Adding to the uncertainty is Russia's shifting posture on energy exports. Moscow's mixed signals on natural gas and crude flows have kept volatility elevated, and traders are wary that any sudden supply announcement could flip sentiment from bearish to bullish overnight.

The Gas to Oil Switch Building Underneath the Surface
Beneath the weak headline price action, a structural shift in energy demand is taking shape. Industry analysts at Platts Analytics expect the switch from natural gas to fuel oil among power producers, refiners and heavy industry to climb by more than 80% over the next six months. That shift is a direct response to natural gas and LNG prices that, despite pulling back from their peaks, remain roughly four times higher than year ago levels.
Platts projects incremental liquids demand from this switching effect to reach 633,000 barrels per day in the first quarter of 2023, up sharply from about 350,000 barrels per day in the third quarter of 2022. The trigger point was Russia's decision to indefinitely halt gas flows to Germany through the Nord Stream 1 pipeline, a move that sent European gas prices soaring and left Asian spot LNG prices at record highs in August.
Where the New Demand Is Concentrated
Europe is expected to be the biggest source of this switching demand, accounting for roughly 308,000 barrels per day of the projected first quarter 2023 increase, nearly half of the global total. That compares with an estimated 166,000 barrels per day for the third quarter of 2022. Asian demand tied to the gas to oil switch is projected to climb 43% to 271,000 barrels per day, up from about 136,000 barrels per day currently.
Residual fuel oil is the main beneficiary, expected to make up 348,000 barrels per day, or 60%, of the global shift by the first quarter of 2023. Gasoil accounts for about 8% of the switch and LPG roughly 32%. For the third quarter of 2022 alone, global fuel oil demand is projected to rise by 125,000 barrels per day to 7.4 million barrels per day, with the Middle East contributing an extra 170,000 barrels per day of that growth.

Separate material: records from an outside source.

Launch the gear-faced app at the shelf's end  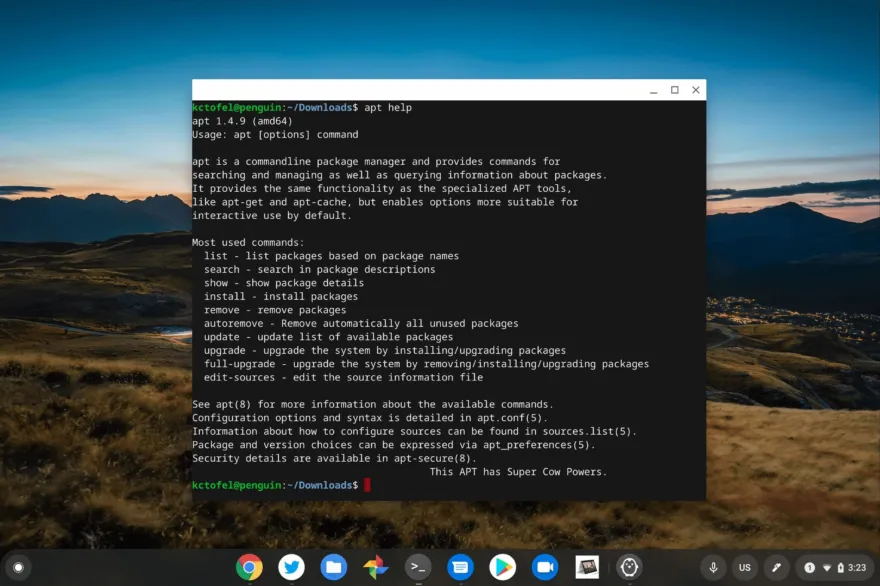629,567
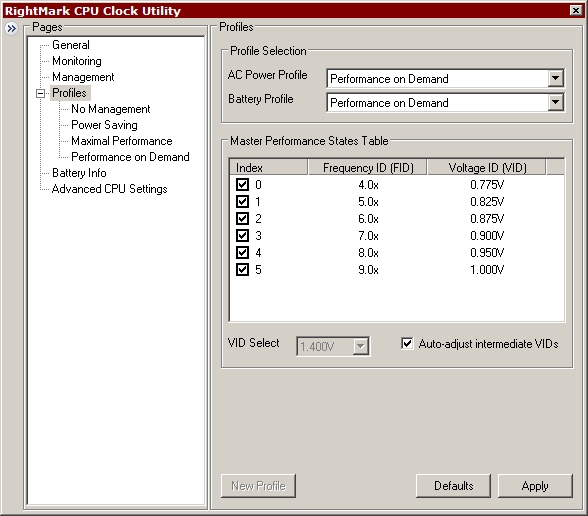Open Advanced CPU Settings page
The width and height of the screenshot is (588, 516).
coord(110,189)
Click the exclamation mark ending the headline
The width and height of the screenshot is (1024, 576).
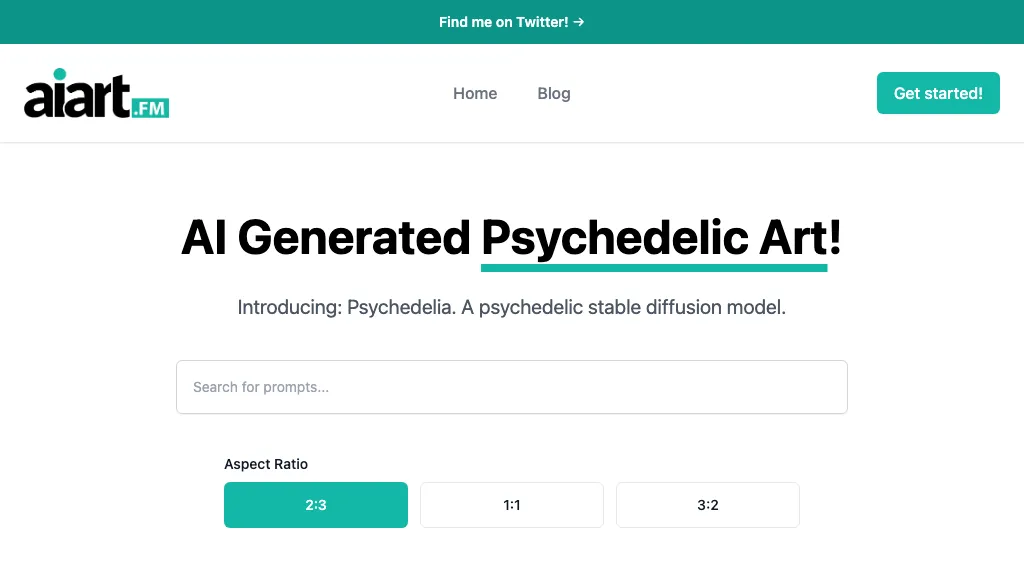835,238
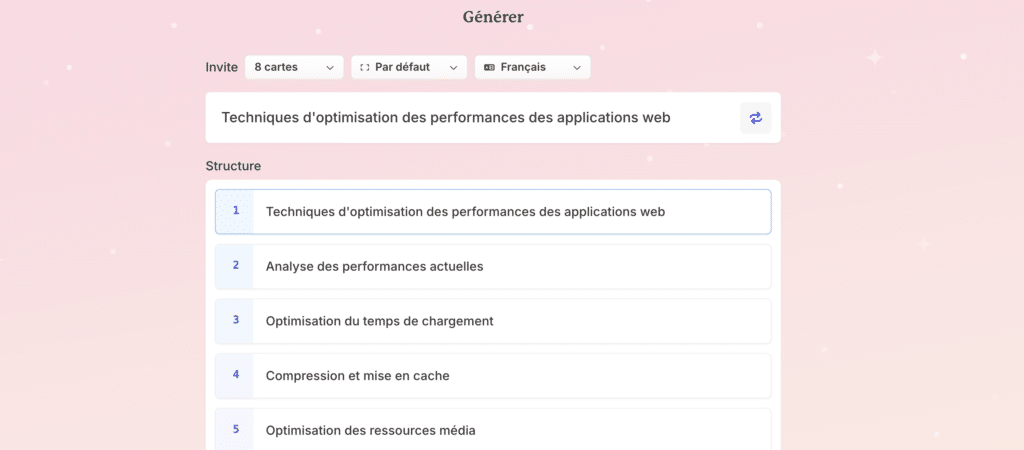Open the Par défaut layout dropdown
Viewport: 1024px width, 450px height.
pos(409,67)
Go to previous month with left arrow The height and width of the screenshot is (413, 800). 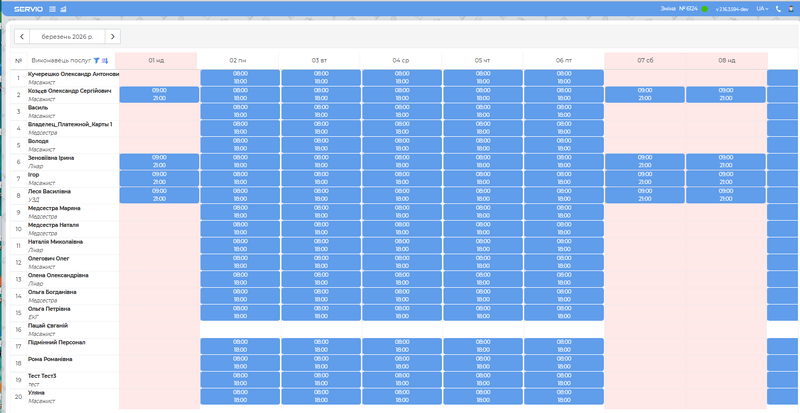click(x=22, y=36)

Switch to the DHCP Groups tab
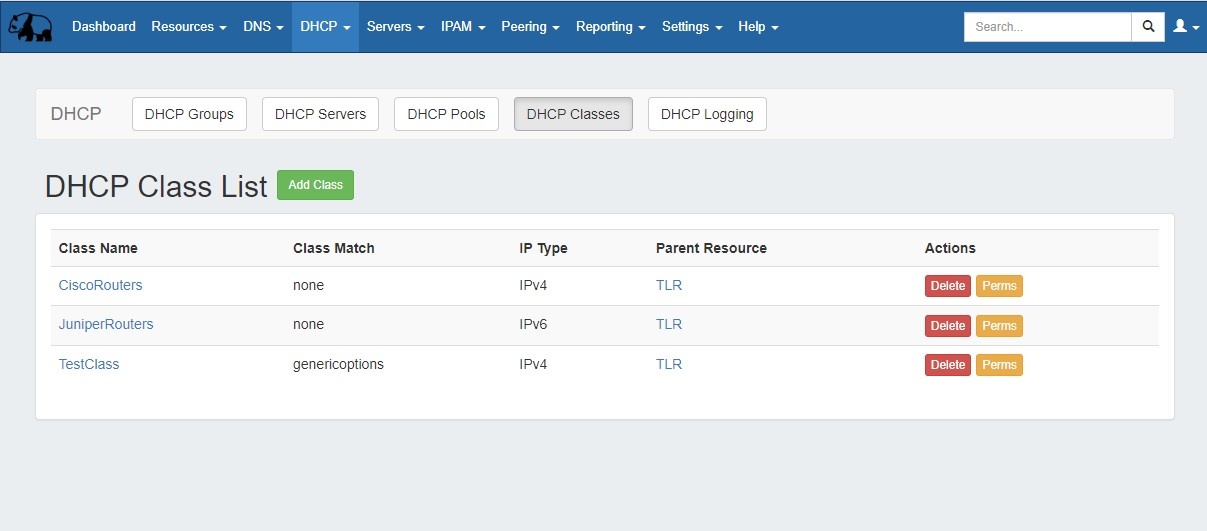point(189,114)
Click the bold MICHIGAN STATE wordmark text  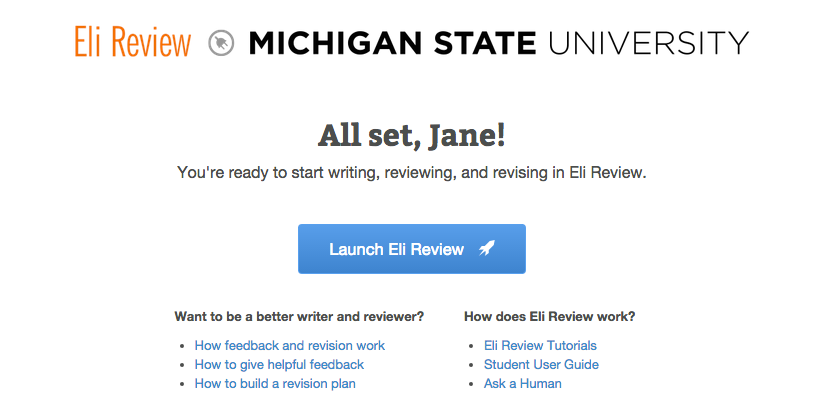[x=392, y=43]
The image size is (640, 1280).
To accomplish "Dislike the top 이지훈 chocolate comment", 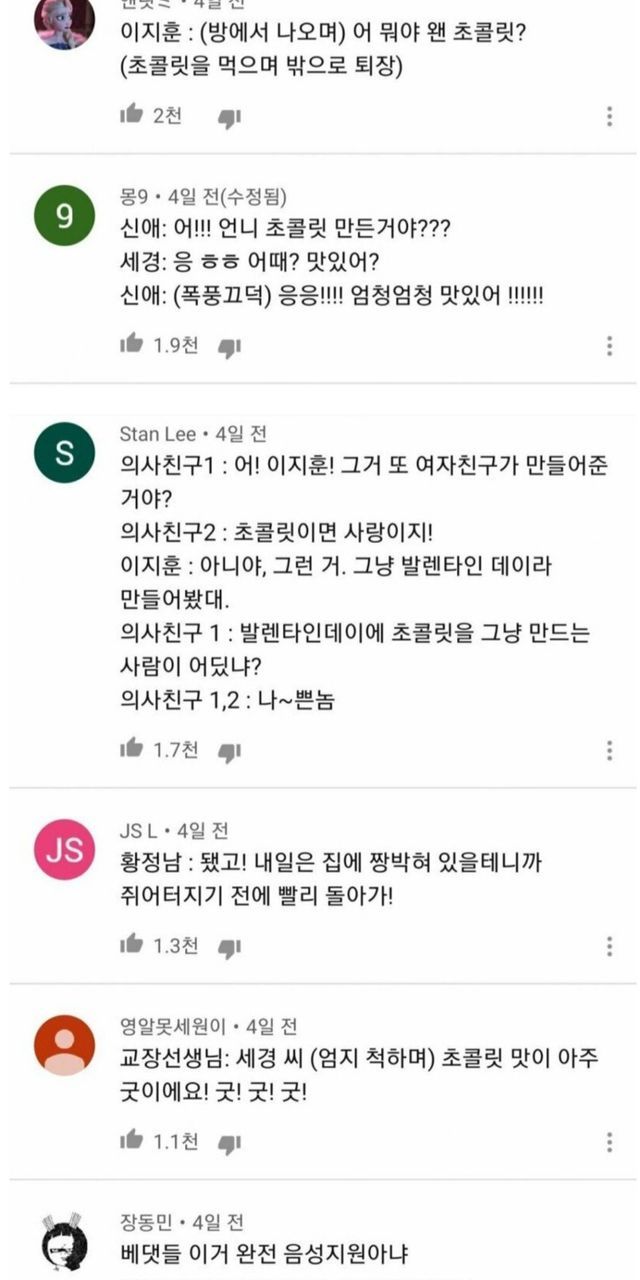I will pyautogui.click(x=230, y=117).
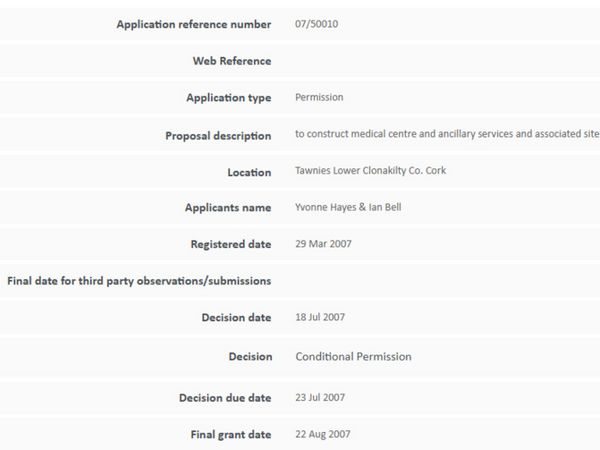Click the proposal description text about medical centre

coord(447,134)
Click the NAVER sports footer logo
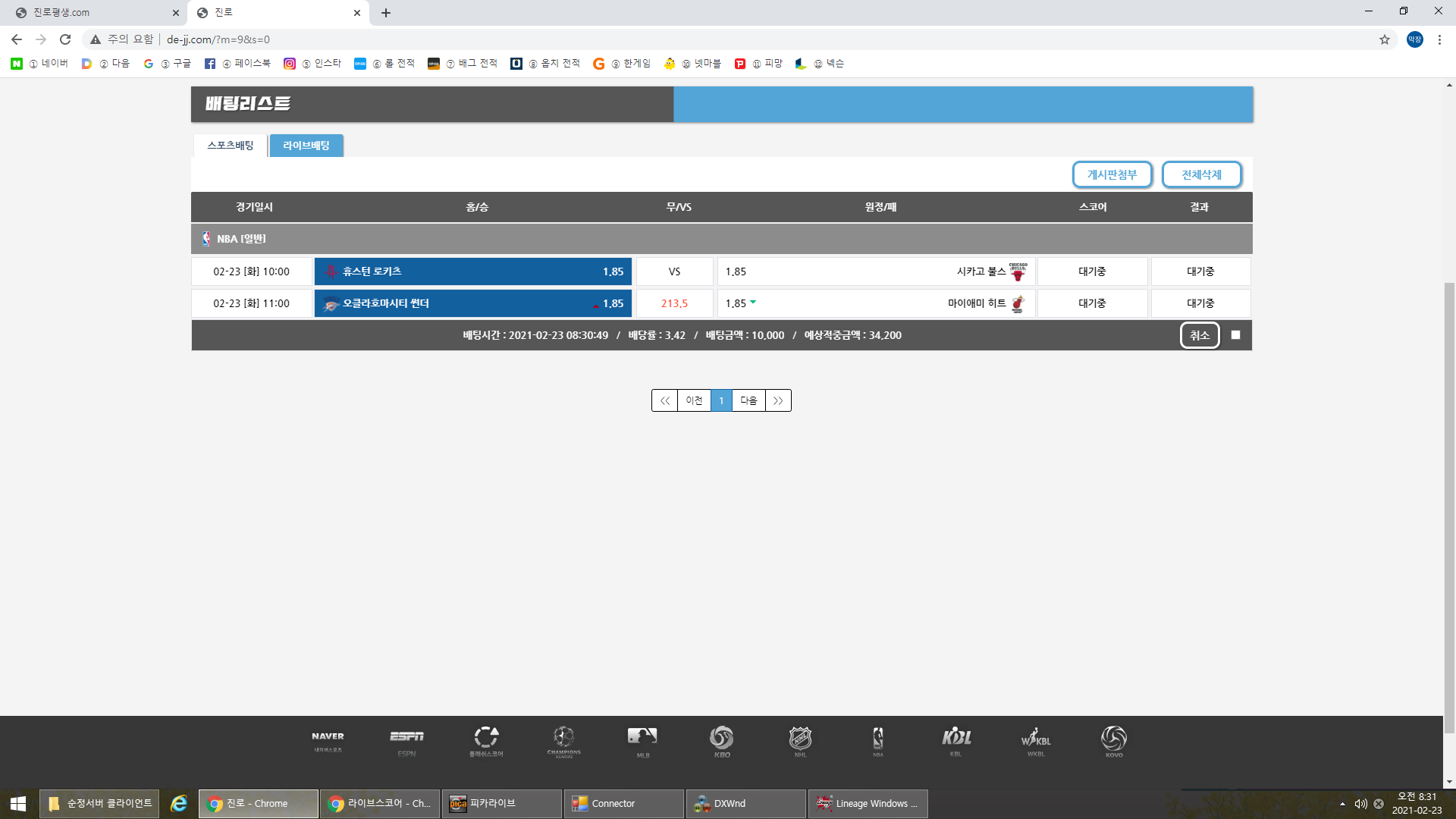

Diesel Shortages and Seasonal Pressures
Low sulfur fuel oil demand, sluggish for much of the year, appears poised for a rebound this autumn. Japan has already ramped up fuel oil imports in August, and Taiwan, Pakistan and South Korea are expected to follow. A separate but related problem, a global diesel shortage that has pushed pump prices in parts of Europe above gasoline prices, could compound the pressure. If refiners shift toward maximizing diesel output in coming months, low sulfur fuel oil and other products could see prices jump, particularly during refinery maintenance season when supply tightens further.
| Region | Q3 2022 switching demand (bpd) | Q1 2023 projected demand (bpd) |
|---|---|---|
| Europe | 166,000 | 308,000 |
| Asia | 136,000 | 271,000 |
| Global fuel oil (total) | 7.4 million (Q3 2022 est.) | 633,000 incremental switching bpd |
Does This Tightness Reverse the Price Slide
The oil market's supply picture already looks tight, and the gas to oil switch adds another layer of demand that current prices may not fully reflect. If Russian export volumes keep shrinking and Western sanctions bite harder, the fuel oil market in particular could face a squeeze this winter. Whether that translates into a sustained rebound for crude, or just another bout of volatility layered on top of a bearish macro backdrop, remains the open question traders are wrestling with.